Exercise prompt
Copy the entries exactly. Their pictures do not belong in the copy.

(Records from a data source)

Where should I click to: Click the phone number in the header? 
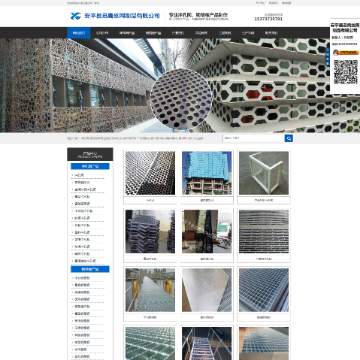tap(268, 19)
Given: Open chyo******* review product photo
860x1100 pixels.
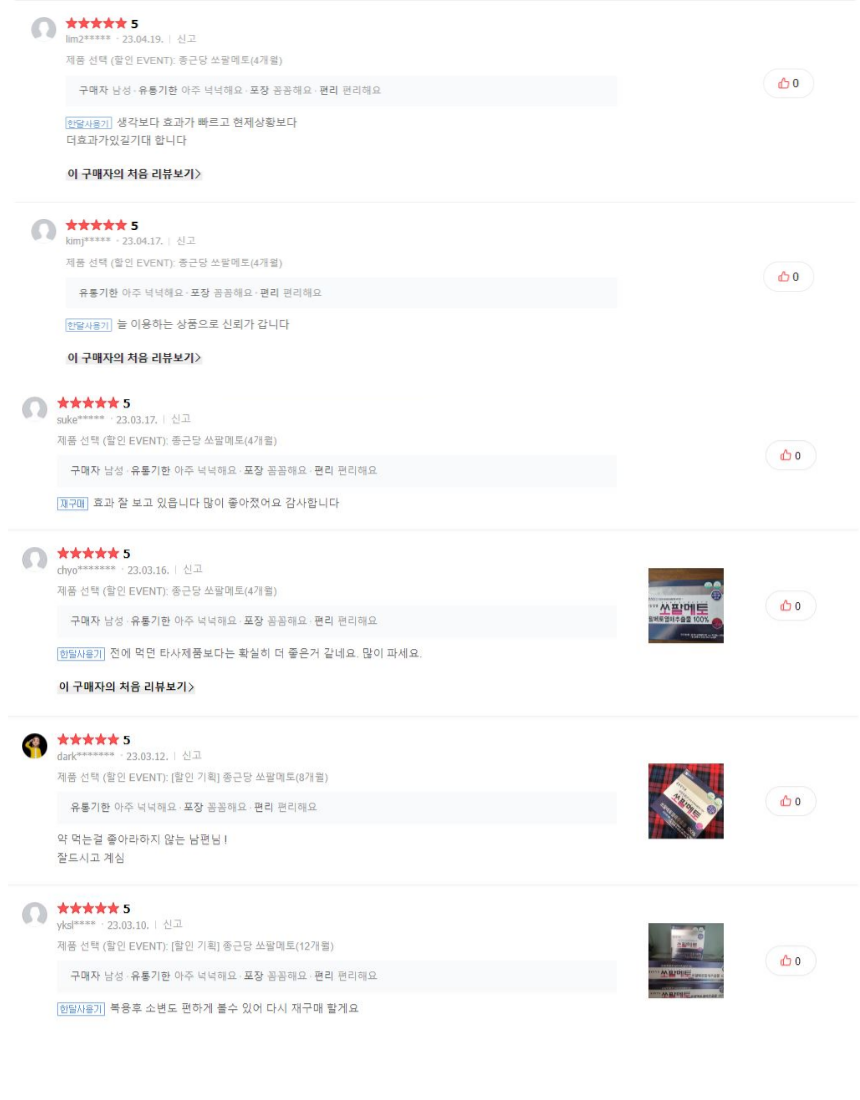Looking at the screenshot, I should [686, 605].
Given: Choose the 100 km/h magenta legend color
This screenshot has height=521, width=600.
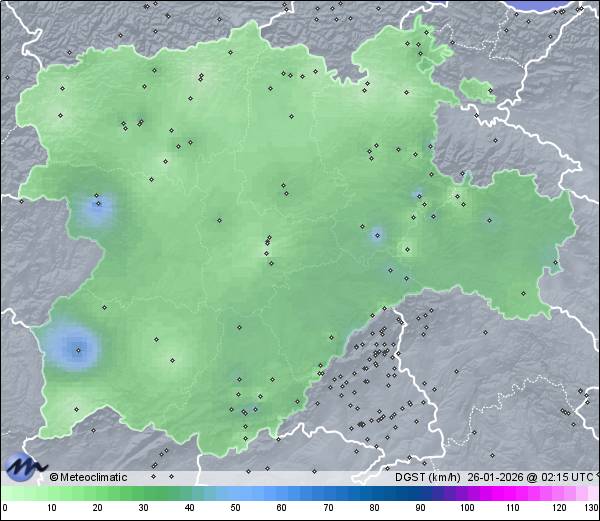Looking at the screenshot, I should 466,493.
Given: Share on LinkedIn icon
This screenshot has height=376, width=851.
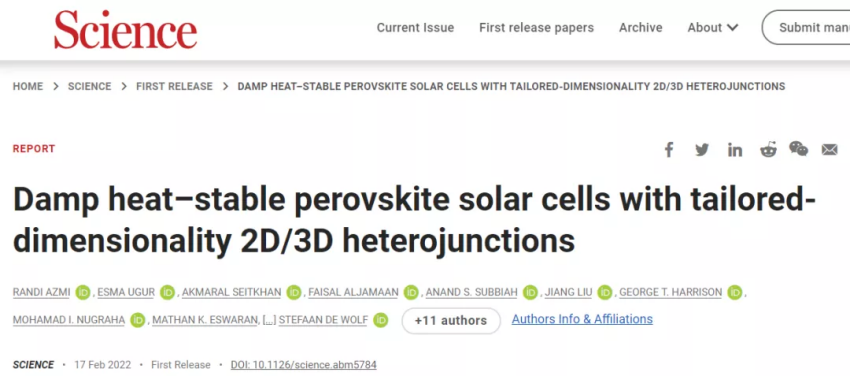Looking at the screenshot, I should (x=735, y=150).
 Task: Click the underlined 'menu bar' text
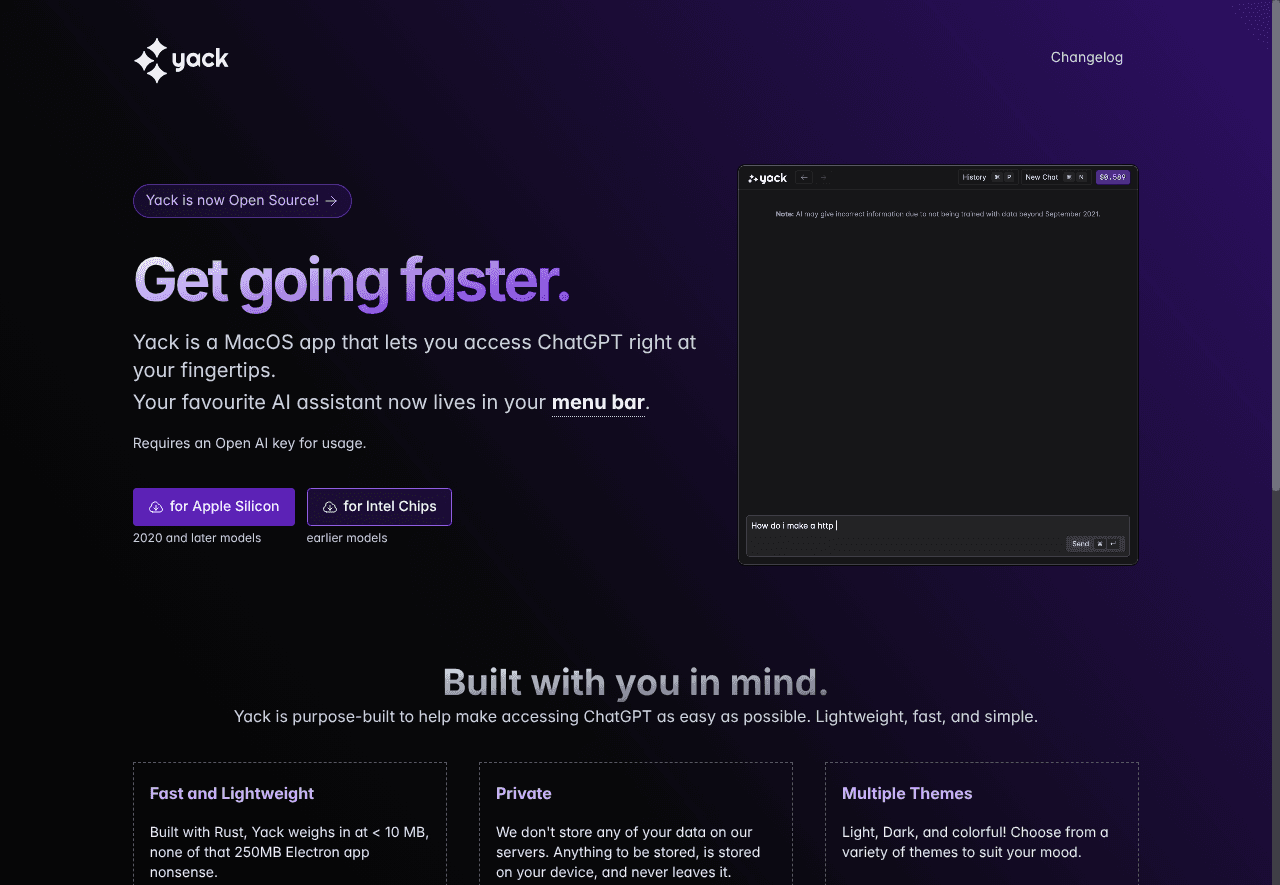tap(598, 402)
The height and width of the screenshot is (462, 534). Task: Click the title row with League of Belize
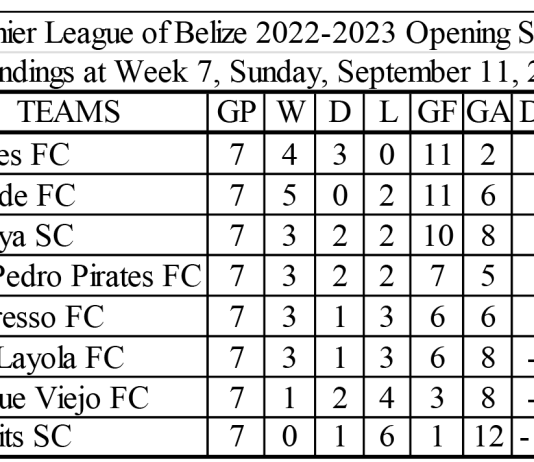click(267, 32)
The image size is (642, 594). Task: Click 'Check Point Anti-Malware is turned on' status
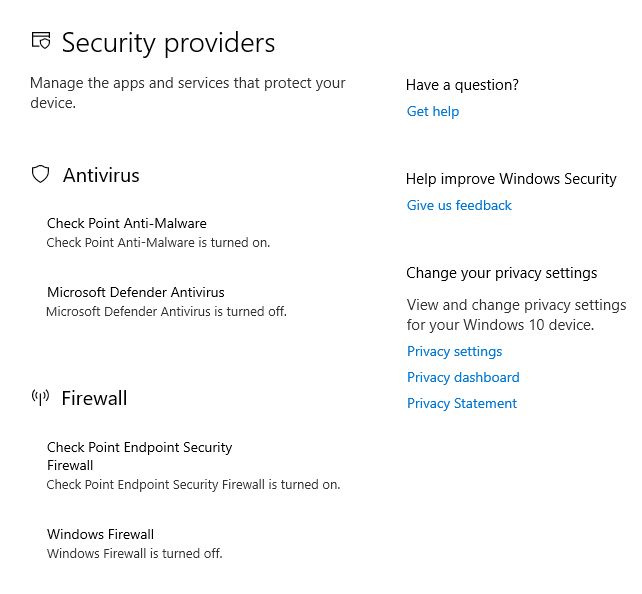pos(158,242)
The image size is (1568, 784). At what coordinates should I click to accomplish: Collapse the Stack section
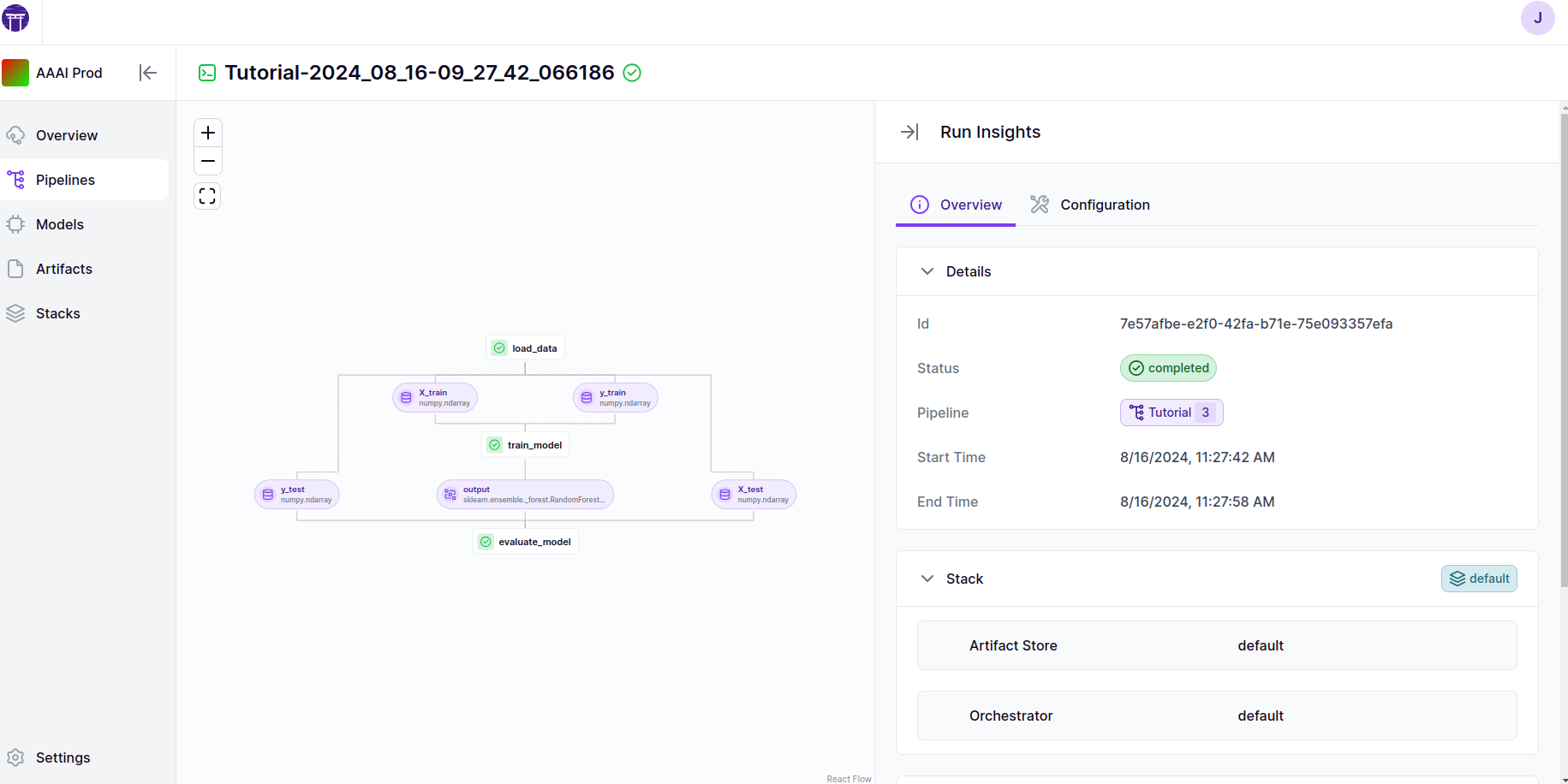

Worked solution
Where should I click to: Click the phone number in the header? 
tap(268, 19)
Given: Open chyo******* review product photo
860x1100 pixels.
Looking at the screenshot, I should [686, 605].
Given: Choose the 100 km/h magenta legend color
This screenshot has height=521, width=600.
Looking at the screenshot, I should 466,493.
Given: Share on LinkedIn icon
This screenshot has height=376, width=851.
Looking at the screenshot, I should (x=735, y=150).
 Task: Click the underlined 'menu bar' text
tap(598, 402)
The height and width of the screenshot is (462, 534). Task: Click the title row with League of Belize
click(267, 32)
The image size is (642, 594). Task: Click 'Check Point Anti-Malware is turned on' status
pos(158,242)
The image size is (1568, 784). At what coordinates should I click to accomplish: Collapse the Stack section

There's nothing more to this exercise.